Le siège de Furiani est un solide ouvrage de plus de sept cent pages construit autour de l’un des plus célèbres faits d’armes des guerres de Corse. A travers ce roman historique, l’auteur Marc Piazza ouvre une fenêtre temporelle sur l’année 1763 (du 5 juin au 24 juillet), alors que l’armée génoise assiège le village de Furiani, tenu par une petite garnison du Royaume de Corse et une poignée de volontaires. Là, le romancier se penche à nous raconter le déroulement des évènements, à la manière d’un historien, mais il consacre aussi sa prose à la construction d’un récit bigarré, mêlant les éléments narratifs de la chronique paysanne et ceux du texte introspectif. Ainsi, avec ses personnages d’Orsu Santu, le jeune Bastiais réfugié à Furiani, et du Père Augustin, ancien officier français reconverti moine franciscain et fasciné par la personnalité de Pascal Paoli, il nous offre deux points de vue complètement différents, et entreprend de nous donner une vue générale sur les us et coutumes insulaires de l’époque.
Le siège de Furiani peut donc être appréhendé de plusieurs manières. La première, la plus évidente à mes yeux, serait de le considérer comme un ouvrage historique teinté de vulgarisation. Et, vu sous cet angle, force est de dire que Le siège de Furiani apparait comme le fruit d’un admirable travail de synthèse opéré par un documentaliste aussi passionné que consciencieux. Essentiellement bâtie sur des documents d’époque (lettres de Pascal Paoli, d’Alerius Matra, et autres personnalités des Lumières), l’œuvre de Marc Piazza est un exceptionnel condensé d’éléments historique, et un puits d’enseignements pour celui qui chercherait à approfondir ses connaissances sur la période – ou se rafraichir la mémoire. Evidemment, cet imposant, et très instructif, aspect documentaire (on n’est pas devant un précis de bataille, puisque l’assaut sur Furiani est traité en quelques pages, mais plus sur un panorama général de la situation politique en 1763) a son prix qui se traduit par un côté très «scolaire» avec un grand nombre de citations, d’extraits de documents, d’annotations et de parenthèses. Pas de quoi effrayer le plus humble des universitaires mais surement un peu rébarbatif pour le lecteur lambda.

■ **Matériel**:
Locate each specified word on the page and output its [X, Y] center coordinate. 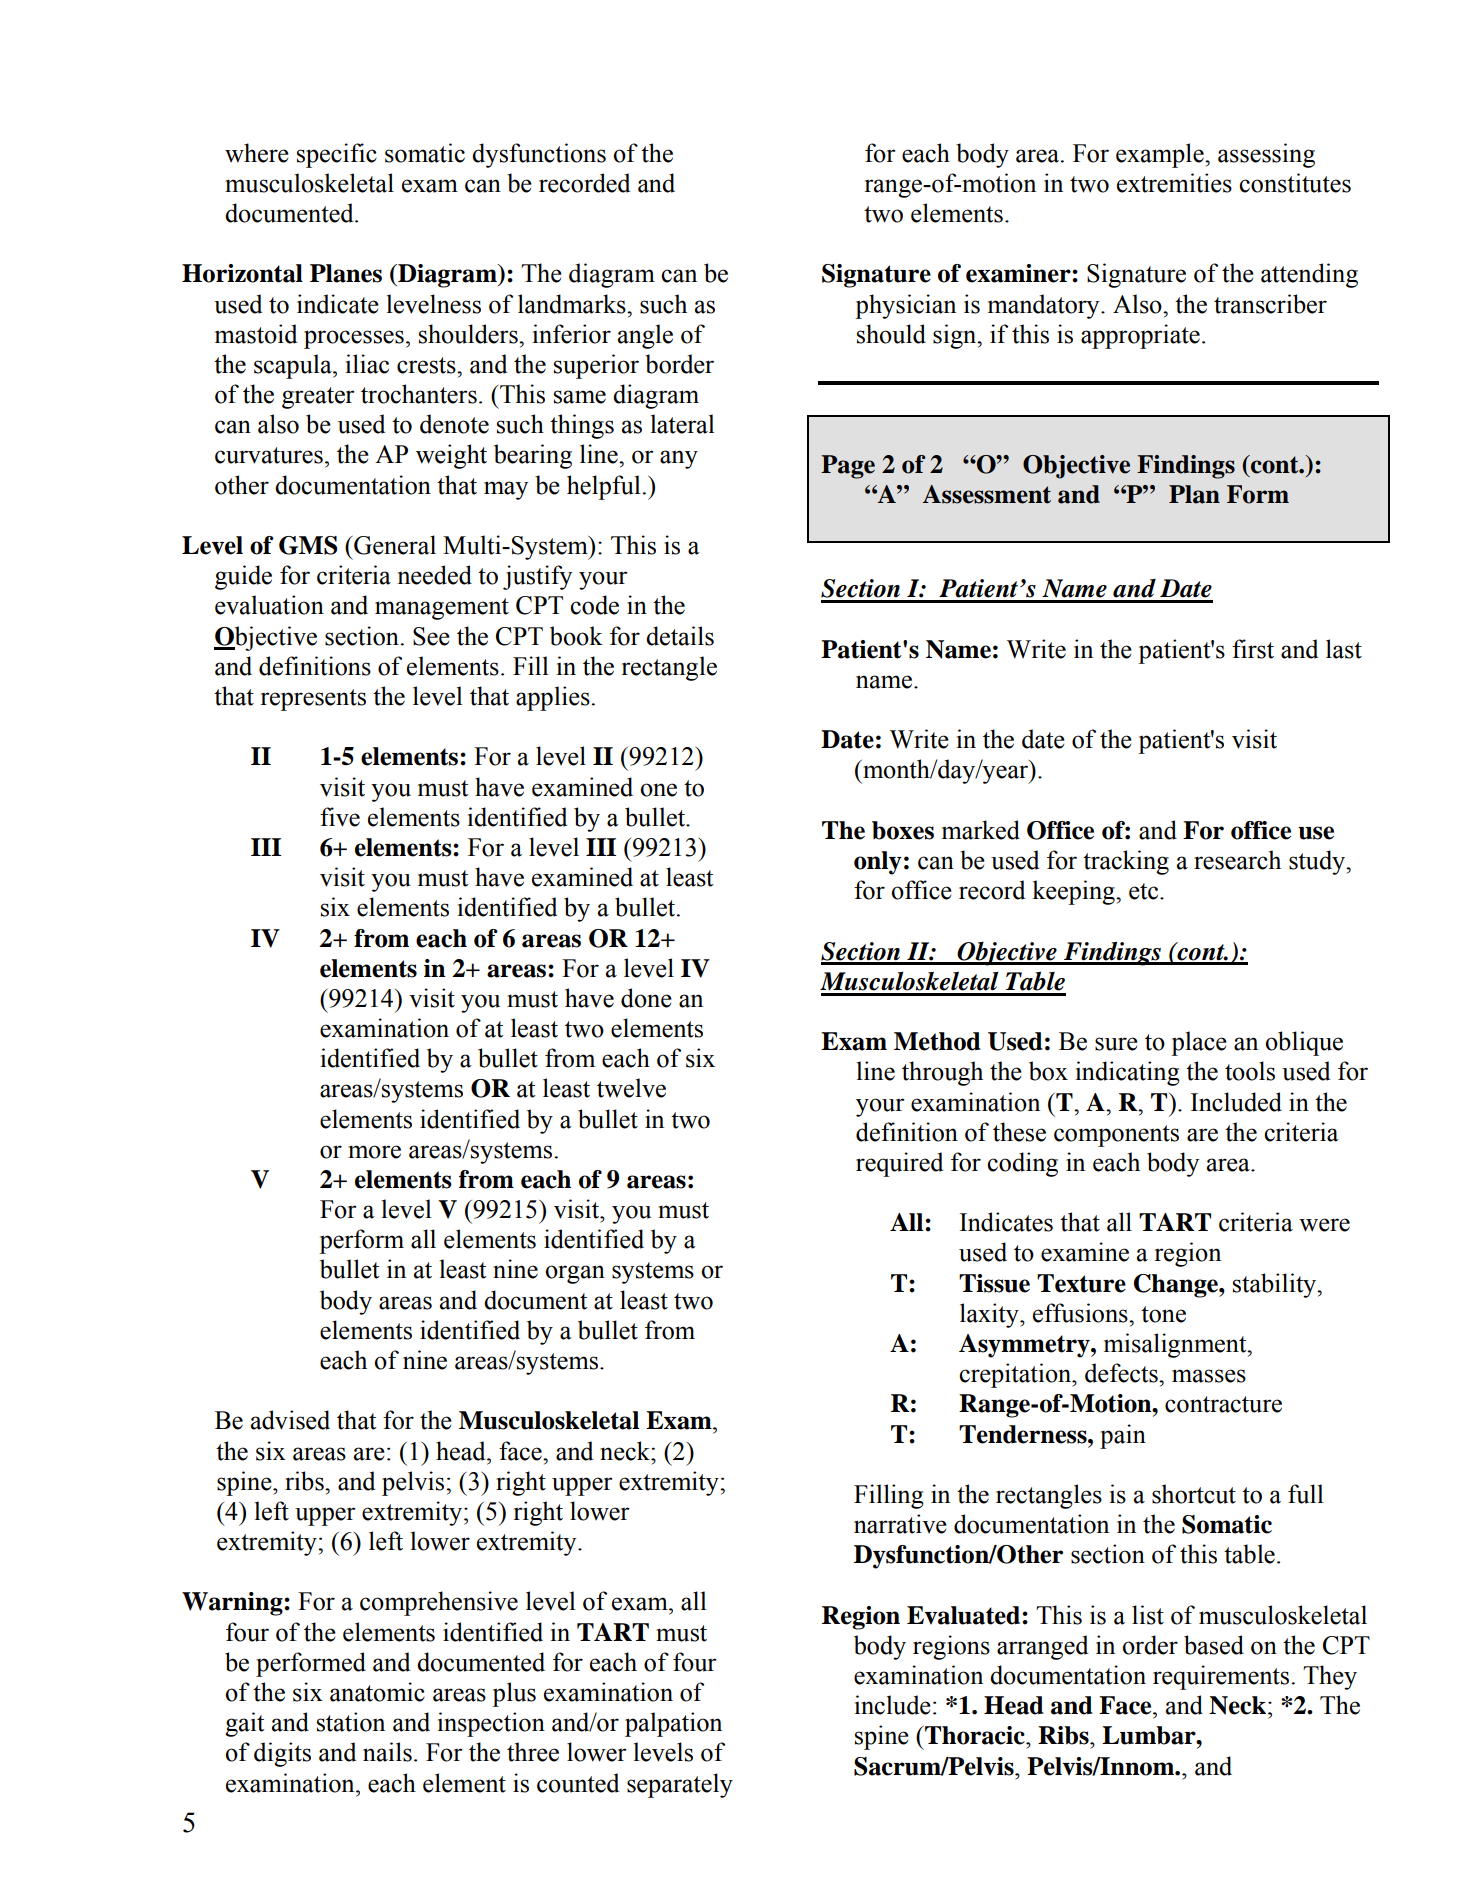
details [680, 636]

■ **Exercice proposé**:
Rédigez la suite de la critique du roman « Le siège de Furiani », en reprenant immédiatement après sa dernière phrase. La liste ci-dessus est issue d'une source distincte du texte de lecture.

■ **Réponse attendue**:
C’est peut-être pour cette raison que Marc Piazza – conscient du fait que son livre devait explorer d’autres horizons pour séduire un public plus large? – a choisi d’introduire plus de vie dans son oeuvre, en développant les histoires d’Orsu Santu et du Père Augustin, deux personnages chargés de séduire, de divertir, le lecteur. Mais c’est aussi deux occasions pour Marc Piazza de nous faire visiter la région de Furiani (avec de longs passages consacrés à la description des paysages environnants, lors de balades bucoliques), telle qu’elle se présentait au XVIII° siècle, et de nous donner une idée des mentalités de l’époque ou, comme de nos jours, tout n’était pas noir ou blanc. Par exemple, on découvre ainsi, lorsque le récit fait une parenthèse sur la jeunesse d’Orsu Santu, une ville de Bastia, capitale de Gènes en Corse, et son complexe canevas de clivages politiques, idéologiques et… ethniques. Une situation qui se reproduit à petite échelle dans le microcosme furianais, ou la suspicion rode, entraînant l’isolement des populations considérées comme «suspectes». Marc Piazza ne se contente donc pas de nous décrire la matière, mais aussi les esprits. Enfin, soucieux de donner le plus de relief possible à ses héros, témoins actifs du siège mais également de leur temps, Marc Piazza, à la manière du roman populaire, leur crée des amis, et même des amours.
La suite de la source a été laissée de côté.